See, Here is Water

This Sunday we will be looking at the ongoing adventures of Philip the evangelist in Acts 8, focusing on verses 26-40. It is a fascinating story which I am throughly looking forward to exploring with you. In it, we will see Philip, taken from a thriving ministry in Samaria (vv. 5-8), to a desert encounter with an Ethiopian Eunuch. As the Spirit gives him guidance, he shares the good news of Jesus with this man, and the man's heart was open and he received the grace of new life.
We will go into many more details on Sunday, but for today I wanted to focus on the response of the Ethiopian to receiving the good news, “See, here is water! What prevents me from being baptized?” And he commanded the chariot to stop, and they both went down into the water, Philip and the eunuch, and he baptized him. (cf. 37,38). What was it that compelled him to want to be baptized? Surely Philip must have been teaching him of the story of Jesus and his commission to go into all the earth making disciples and baptizing in the name of the Father, Son and Holy Spirit (cf. Mt. 28:19). As the Ethiopian was beginning to embrace the change that had come over him by the ministry of the Spirit, he too wanted that sign.
But what does that sign do and why was the Ethiopian so eager to receive it? I would posit the following. First, he wanted to be counted among God's people. We will talk Sunday more on just how important this was for the Eunuch, but for all who bear the sign, it is a declaration that they are the Lord's, marked out for Him with all that it entails. Marked out to be loved, to have access to the Father through prayer. Marked out to serve and sometimes to suffer with him. Second, as much as this is an outward sign marking the recipient as belonging to the Lord, it also acts an an inward seal, promising them that in all that they face they have the resources of the gospel at their disposal. How will we make it through all the ups and downs of life? Baptism seals to us that we are not alone, but we belong to our faithful Savior, Jesus Christ.
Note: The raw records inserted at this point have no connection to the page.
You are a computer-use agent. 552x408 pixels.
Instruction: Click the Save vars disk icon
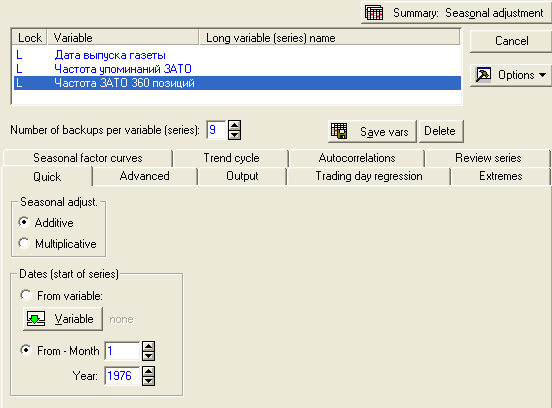coord(339,131)
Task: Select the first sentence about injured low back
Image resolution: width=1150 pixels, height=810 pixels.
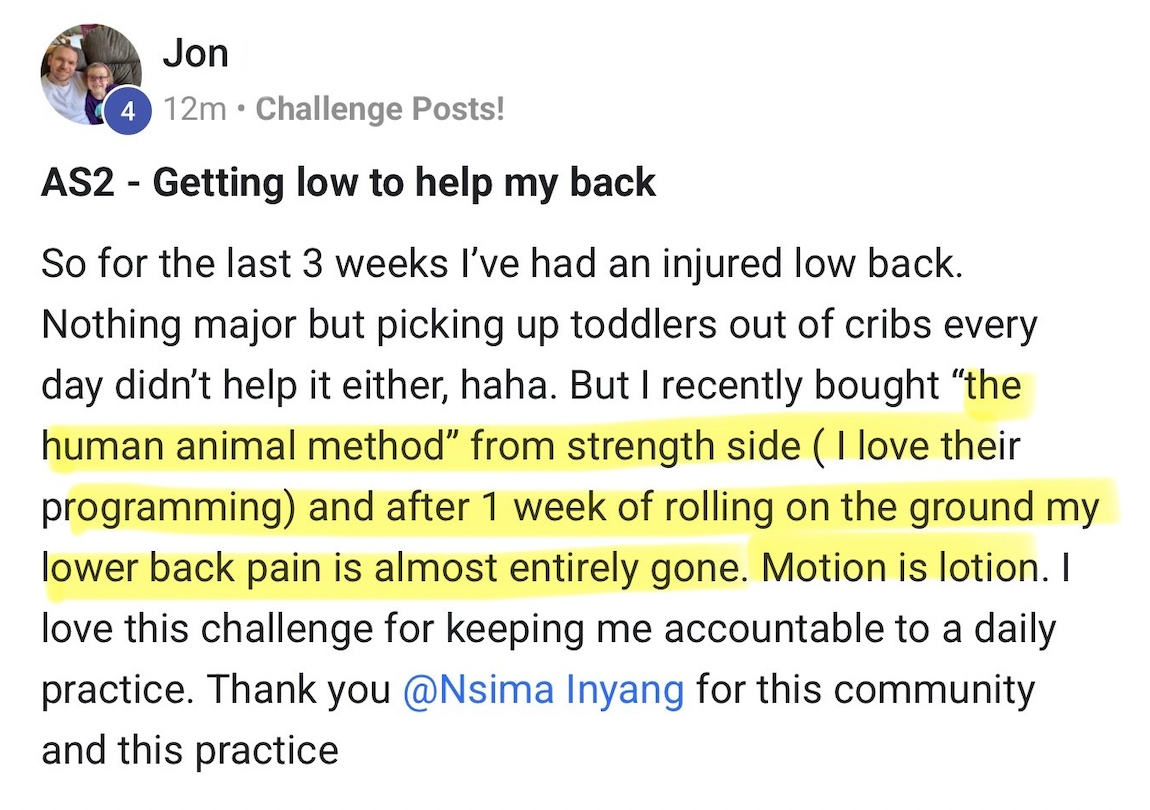Action: 502,264
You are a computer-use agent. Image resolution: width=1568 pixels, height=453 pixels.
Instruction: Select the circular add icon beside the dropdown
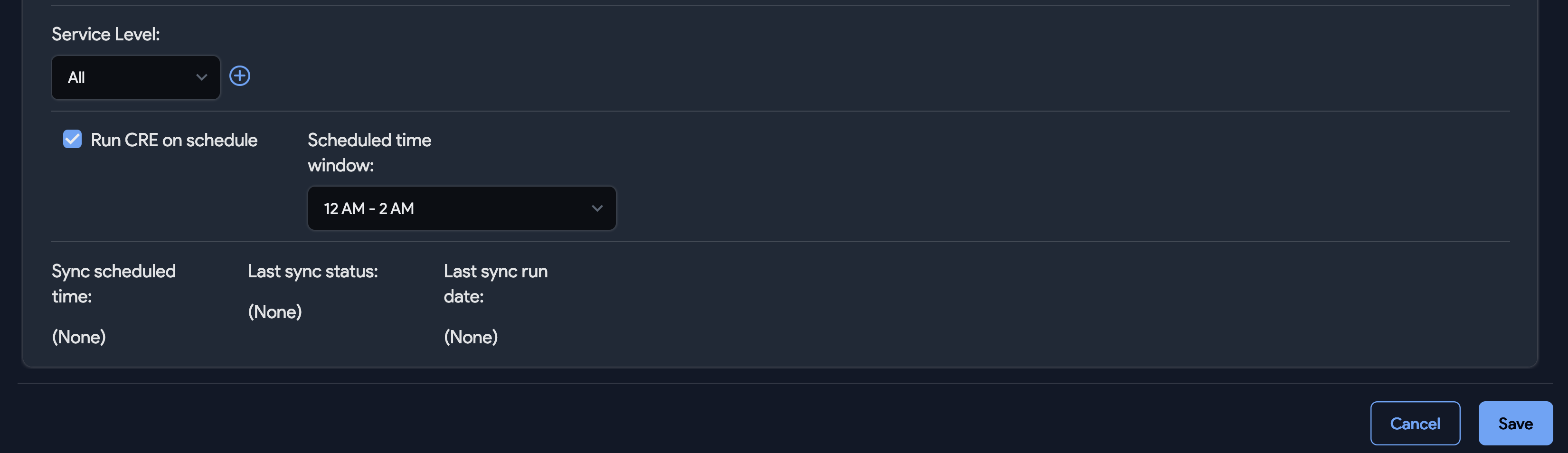point(239,76)
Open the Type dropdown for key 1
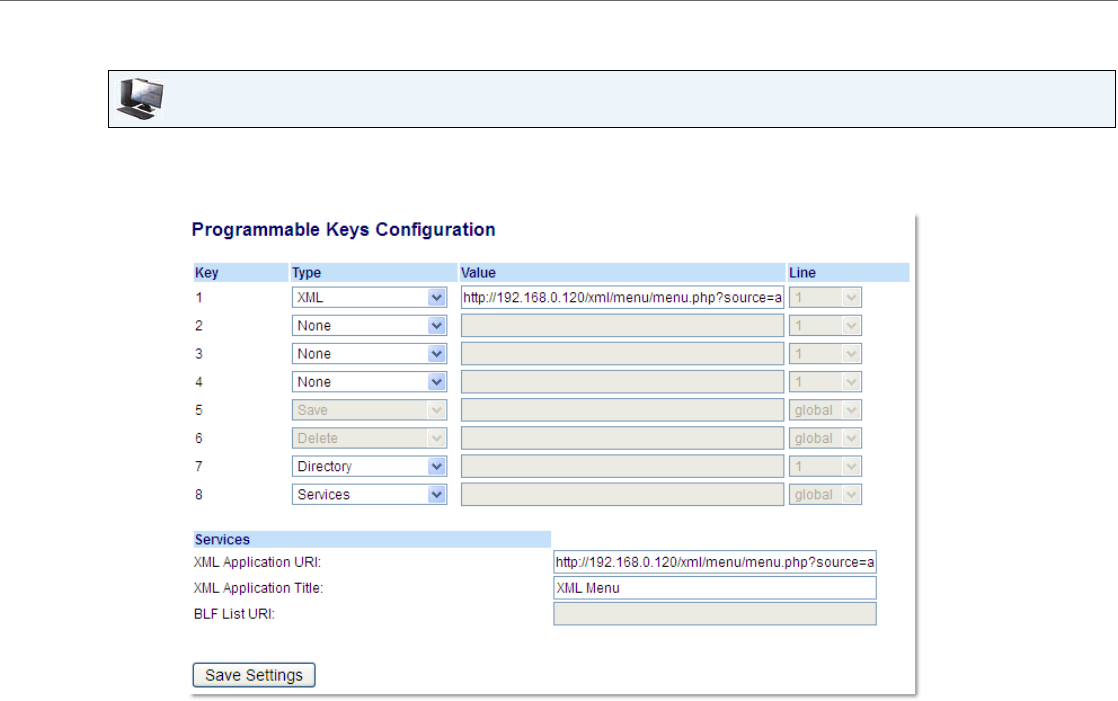This screenshot has height=701, width=1118. (x=369, y=297)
Our Westminster Confession of Faith puts it this way in 28.1:
Baptism is a sacrament of the New Testament, ordained by Jesus Christ, not only for the solemn admission of the party baptized into the visible Church; but also to be unto him a sign and seal of the covenant of grace, of his ingrafting into Christ, of regeneration, of remission of sins, and of his giving up unto God, through Jesus Christ, to walk in the newness of life. Which sacrament is, by Christ’s own appointment, to be continued in His Church until the end of the world.
The Eunuch knew he was going to be a minority as a Christian in his homeland of North Africa. But baptism marked him as belonging to the Lord and sealed to him all the benefits of the covenant of grace. What a gift for him to be baptized!
And what a gift it is for us all to stop, ponder and receive by faith. If you have been baptized, as an infant or as an adult, you have been marked out for the Lord! There is responsibility in that for sure, but you also have sealed to you from the Father, the promise that all the benefits of grace are yours in Christ. Hallelujah!